A subplot involving Ryden's brother develops and neatly resolves, her nemesis is fired, and our heroine replaces her -- but not before Ryden goes for the wrong guy. David manages to remove himself from the plot entirely, assuming the role of Ryden's sage and confidant before slipping off to South America and leaving Adam with a few superficial reservations. Ryden is ultimately faced with one inevitable question: to live for love or for her career. Of course, any rational human might at least spend some time weighing options, but on her father's advice, Ryden flies to New York to live out her dreams with Adam and wait for the grace period on her private loan to expire.
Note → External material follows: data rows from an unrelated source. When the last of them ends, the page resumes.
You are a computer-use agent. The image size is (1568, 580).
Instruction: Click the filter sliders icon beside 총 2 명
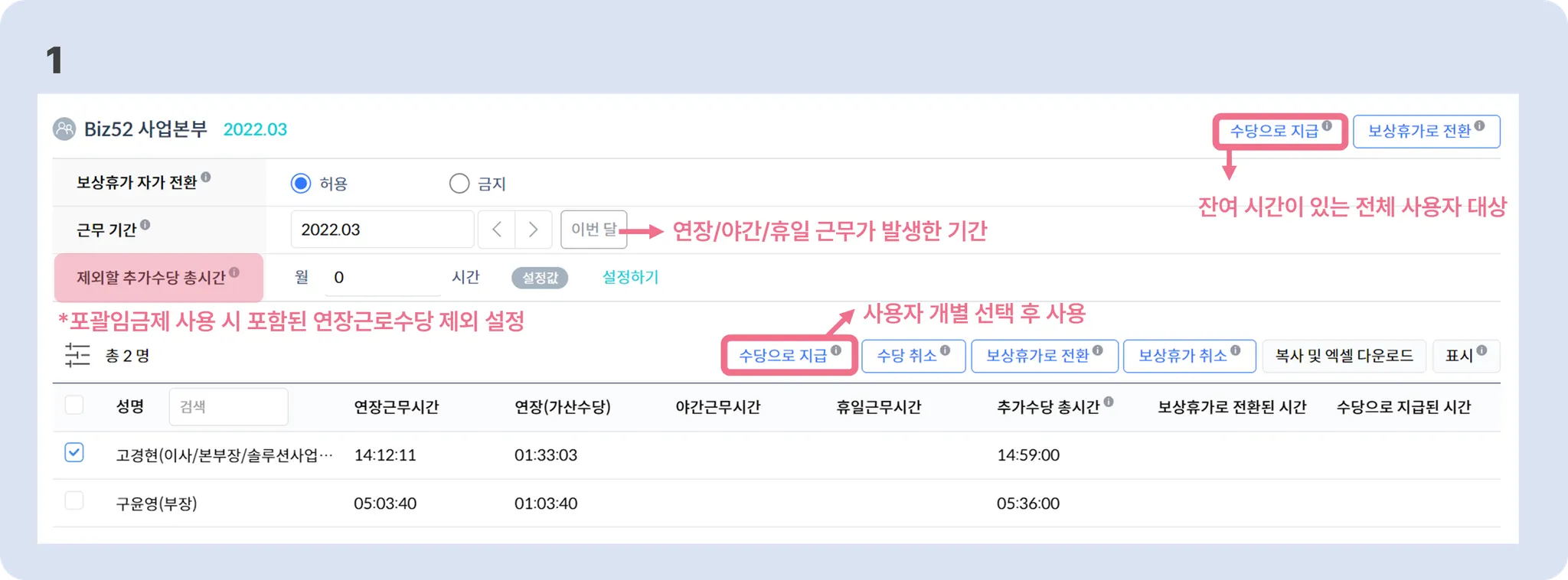[77, 356]
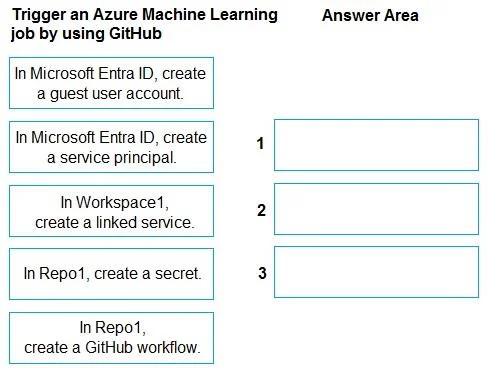Click the words 'create a linked service.'
Viewport: 488px width, 370px height.
115,222
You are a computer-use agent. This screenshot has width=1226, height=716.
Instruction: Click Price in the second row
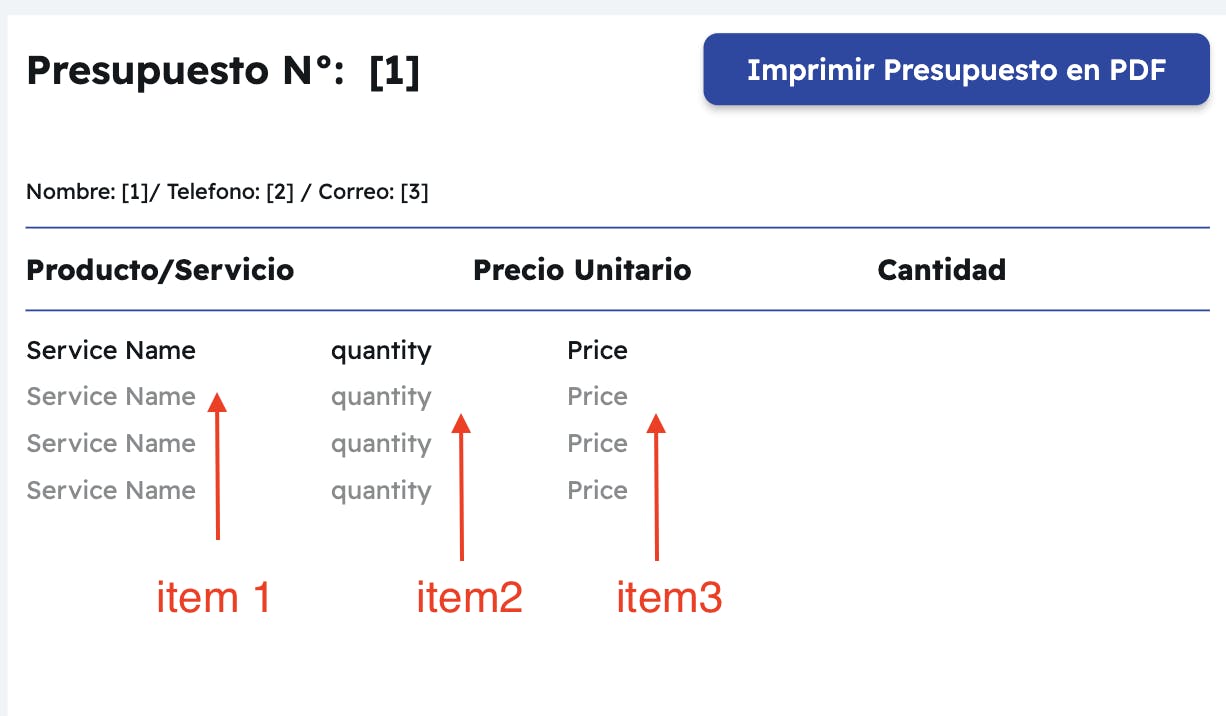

First-time director Vicky Jenson and first-time feature screenwriter Kelly Fremon collaborate and, unfortunately, make some major mistakes as newcomers to their craft. Jenson shows a total lack of understanding for camera direction. Coverage seems limited, and the actors are often left in sparse, wide shots, trying to busy themselves with what’s at hand (see the family wait while Michael Keaton buries the neighbor's cat). As viewers, we unsuccessfully search the screen for a hint of what we're supposed to be looking at. Even the actors seemed confused by the material. Often, what may have read, on the screenplay page, as comical confusion just comes across as awkward. Bledel is left to fill in the gaps, bouncing on her feet and smirking goofily. Even the few moments of improvisation -- a conversation about knocking on doors, the much-feared Sex Talk -- feel strained and distract from the overall storyline. But the script itself is also at fault, relying on gimmickry, swinging from one conveniently placed plot point to the next, trading content for cheap visual curiosities (ice cream trucks, inflatable couches, a pink casket and ceramic lawn gnomes).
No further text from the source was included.